* **TEXT EXCERPT**:
Strawberry Cake Roll: A Delicious & Easy Recipe

May 30, 2025 by BrooklynDessert

Strawberry Cake Roll: Just the name conjures images of light, airy sponge cake swirled around a luscious, sweet cream and bursting with fresh strawberry flavor, doesn’t it? This isn’t just a dessert; it’s a showstopper, a delightful centerpiece that’s surprisingly easy to create. I’m going to guide you through each step to bake the perfect Strawberry Cake Roll.

While the exact origins of the cake roll are debated, similar sponge cake-based desserts have been enjoyed in various cultures for centuries. The Swiss roll, a close cousin, gained popularity in 19th-century Europe, and the concept quickly evolved with regional variations and fillings. The addition of strawberries, a fruit celebrated for its vibrant color and refreshing taste, elevates this classic to a summery sensation.

What makes the Strawberry Cake Roll so irresistible? It’s the perfect balance of textures and flavors. The delicate sponge cake is incredibly soft and yielding, while the creamy filling provides a smooth, melt-in-your-mouth experience. The fresh strawberries add a burst of juicy sweetness that complements the other elements beautifully. Plus, it’s a visually stunning dessert that’s sure to impress your guests. Whether you’re looking for a treat to celebrate a special occasion or simply want to indulge in a little something sweet, this recipe is a guaranteed crowd-pleaser. Let’s get baking!

* **PROVIDED MATERIAL**:
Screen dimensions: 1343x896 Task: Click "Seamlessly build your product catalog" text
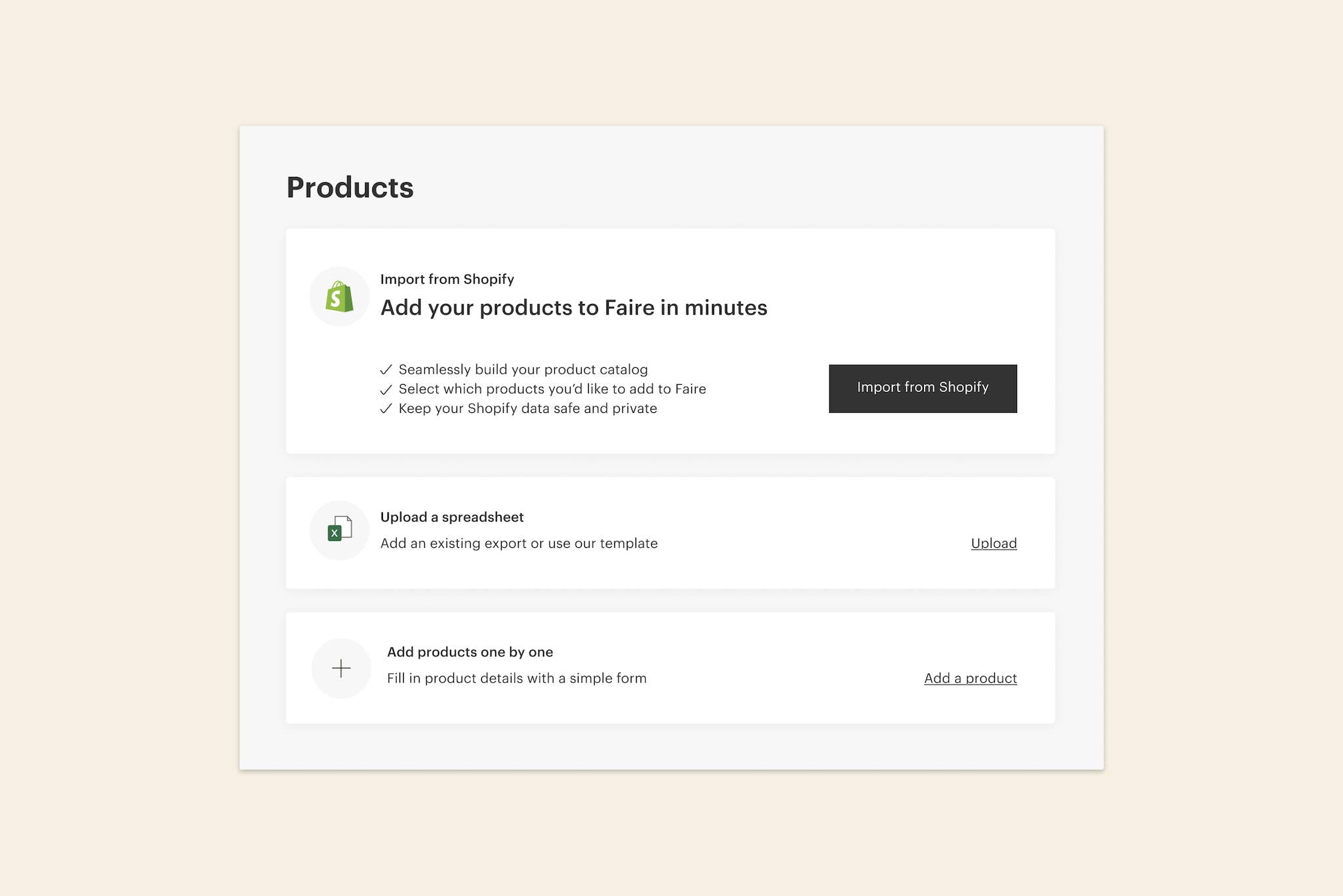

* **STATED EXERCISE 1**:
Answer these from the recipe introduction:
(a) On what date was the post published?
(b) In which century did the Swiss roll gain popularity in Europe?
(c) What does the creamy filling provide?
* **STATED EXERCISE 2**:
From the recipe introduction, extract the stretch from "While the exact" through "a summery sensation.".
* **STATED EXERCISE 3**:
List every adjective the recipe introduction uses to describe the sponge cake.

* **RESPONSE 1**:
(a) May 30, 2025
(b) The 19th century
(c) A smooth, melt-in-your-mouth experience

* **RESPONSE 2**:
While the exact origins of the cake roll are debated, similar sponge cake-based desserts have been enjoyed in various cultures for centuries. The Swiss roll, a close cousin, gained popularity in 19th-century Europe, and the concept quickly evolved with regional variations and fillings. The addition of strawberries, a fruit celebrated for its vibrant color and refreshing taste, elevates this classic to a summery sensation.

* **RESPONSE 3**:
light, airy, delicate, soft, yielding